Database Design Essentials
10 things you absolutely need to do
March 1, 2011
You’re getting ready to design a database from scratch. What do you really need to include? What steps do you really need to take? Are there shortcuts that you can take or steps that you can skip? I can’t really speak to this last question because I don’t know what your process is when creating a database, but I can speak to the components that are absolutely necessary for a successful database project. There are 10 essentials:
Understand the database’s purpose.
Get the right tool.
Gather the requirements for the database.
Be conscientious when modeling the data.
Enforce relationships.
Use the appropriate data types.
Include indexes when modeling.
Standardize the naming convention.
Store the code that touches the data in SQL Server.
Document the work.
1. Understand the Purpose
Despite the popularity of Scrum, rapid application development (RAD), and numerous other rapid-development techniques, you still need to know why you’re creating the database. The first essential is that you discover and understand the database’s purpose before doing anything else. Saying that the database’s purpose is “to store records” isn’t good enough. You need to understand the business reason for this database’s existence before it goes into development, much less production. The business reason needs to map not only to the technical specifications but also to the business purpose and the business processes that this database will be supporting. For example, will it be a retail point of sale (POS) database, an HR database, or part of a customer relationship management (CRM) package that will help you track customers and manage the sales cycle? You need to know this and many more details about why you’re creating the database before you start the design process.

Provided information:
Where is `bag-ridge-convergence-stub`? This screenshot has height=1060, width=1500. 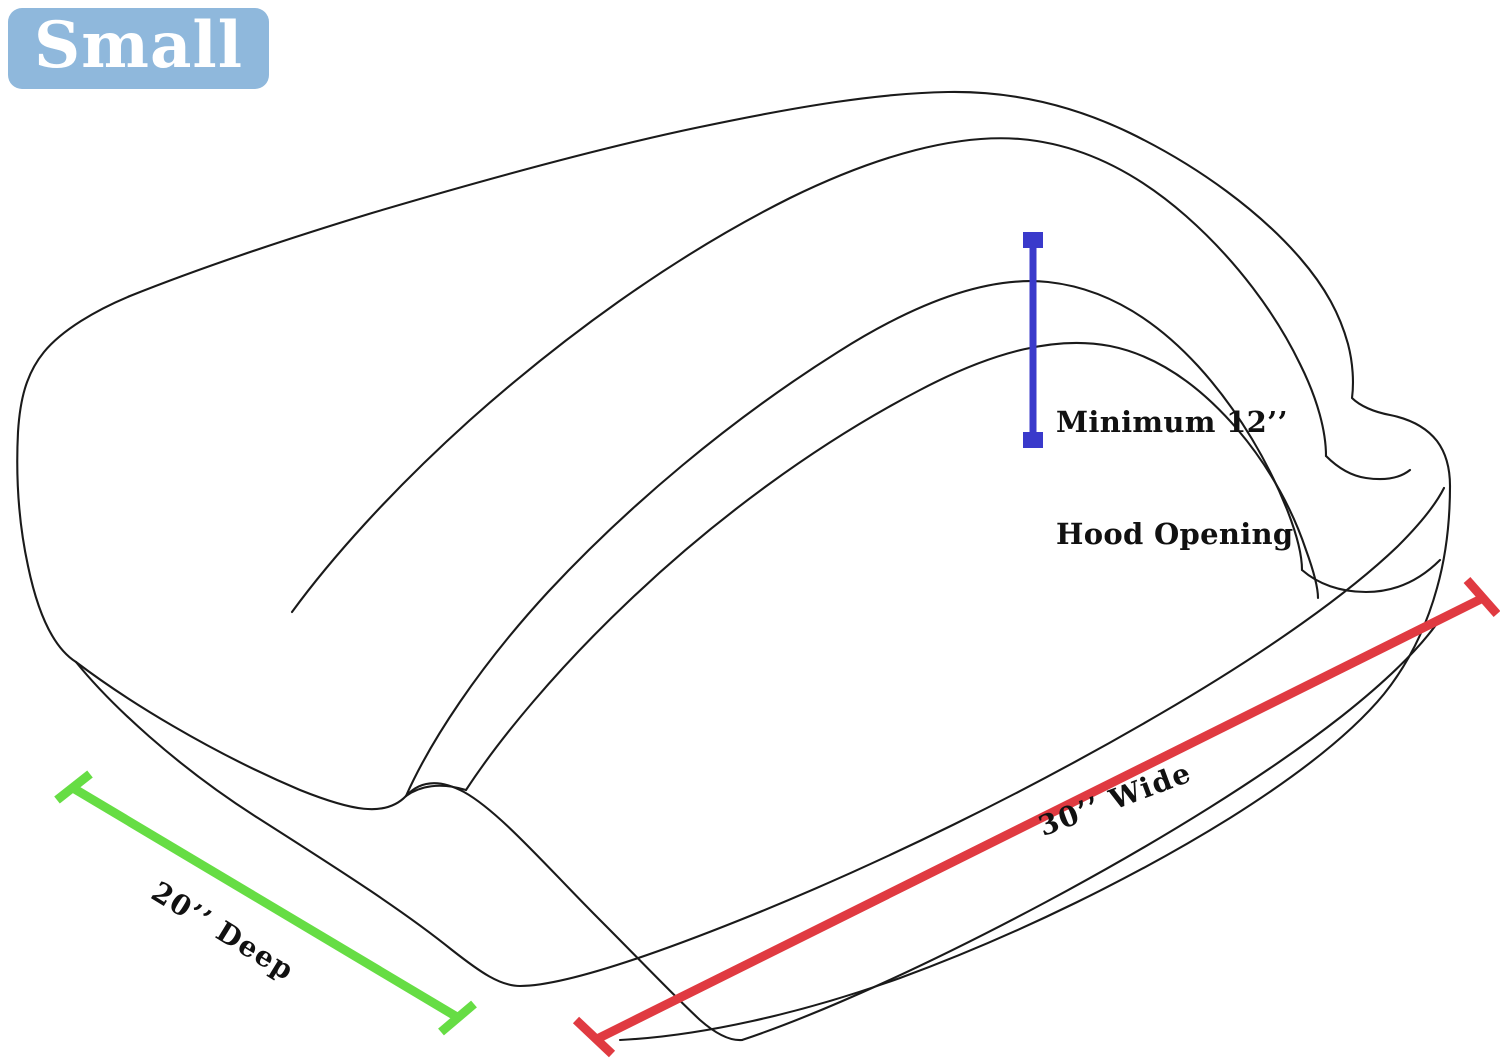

* * *

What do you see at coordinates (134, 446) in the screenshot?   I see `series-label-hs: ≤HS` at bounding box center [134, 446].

What you will do:
1. Reproduce word for word the part of the database design passage above that begins at the words "Be conscientious when" and stops after the words "the naming convention.".
2. Answer these questions from the database design passage above:
(a) What date appears on the passage?
(b) How many essentials for a successful database project does the passage list?
(c) What three kinds of database does the section on understanding the purpose give as examples?

Solutions to each task:
1.
Be conscientious when modeling the data.
Enforce relationships.
Use the appropriate data types.
Include indexes when modeling.
Standardize the naming convention.

2.
(a) March 1, 2011
(b) 10
(c) A retail point of sale (POS) database, an HR database, and part of a customer relationship management (CRM) package